2026 : BYD exporte près de 200 000 voitures électrifiées au Brésil
Si l’on déploie la carte des exportations de janvier à juillet 2026, le Brésil occupe presque le centre de l’empreinte internationale de BYD. La base de données sur les exportations de l’Institut de recherche automobile de Gasgoo indique que BYD a exporté 198 507 véhicules particuliers électrifiés vers le Brésil, dont 99 505 voitures électriques et 99 002 hybrides rechargeables : un marché, deux voies de motorisation, avec des volumes presque équivalents.
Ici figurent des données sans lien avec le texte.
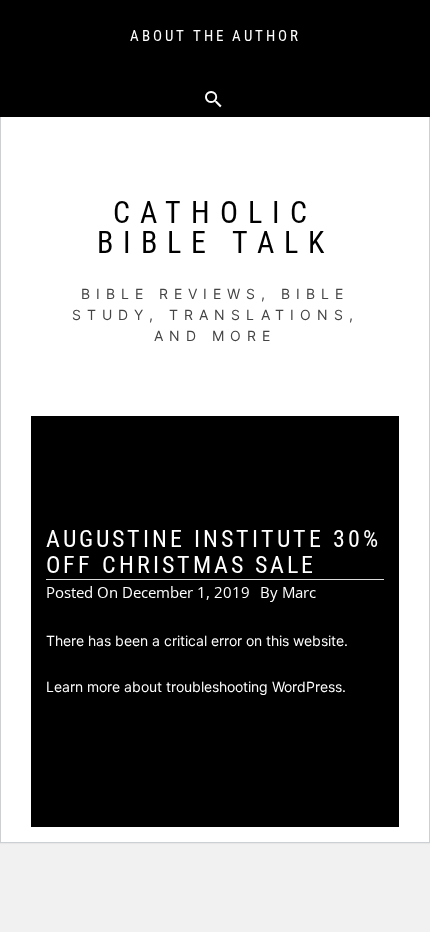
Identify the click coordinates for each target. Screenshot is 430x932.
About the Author (215, 36)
Cette tendance ne se limite pas à BYD. Sur la même période, le Brésil arrive en tête des destinations des exportations chinoises de voitures particulières électrifiées, avec 298 211 véhicules, en hausse de 154,6 % sur un an. La Belgique et le Royaume-Uni suivent avec respectivement 255 681 et 231 198 véhicules. Les exportations de voitures particulières dans leur ensemble progressent également : la Russie arrive en tête avec 524 428 véhicules, devant le Brésil avec 408 393 véhicules. Les exportations de voitures particulières électrifiées sont, elles, dominées par le Brésil, l’Europe et l’Asie-Pacifique constituant les principaux moteurs de la croissance.
BYD adopte des combinaisons différentes selon les marchés. En Australie, 76 473 véhicules ont été exportés, dont 58 904 voitures électriques, un volume nettement supérieur à celui des modèles hybrides rechargeables, qui s’élève à 17 569 unités. Le Royaume-Uni et la Belgique ont respectivement reçu 53 361 et 52 022 véhicules, mais les modèles hybrides rechargeables y atteignent respectivement 36 829 et 33 204 unités, dépassant dans les deux cas les modèles électriques. Les Philippines, l’Allemagne, l’Espagne, la Slovénie, les Émirats arabes unis et la Thaïlande figurent également dans le top 10, dessinant une configuration faite d’un « leadership ponctuel du Brésil, d’un déploiement multipolaire en Europe et d’une expansion en Asie-Pacifique et au Moyen-Orient ».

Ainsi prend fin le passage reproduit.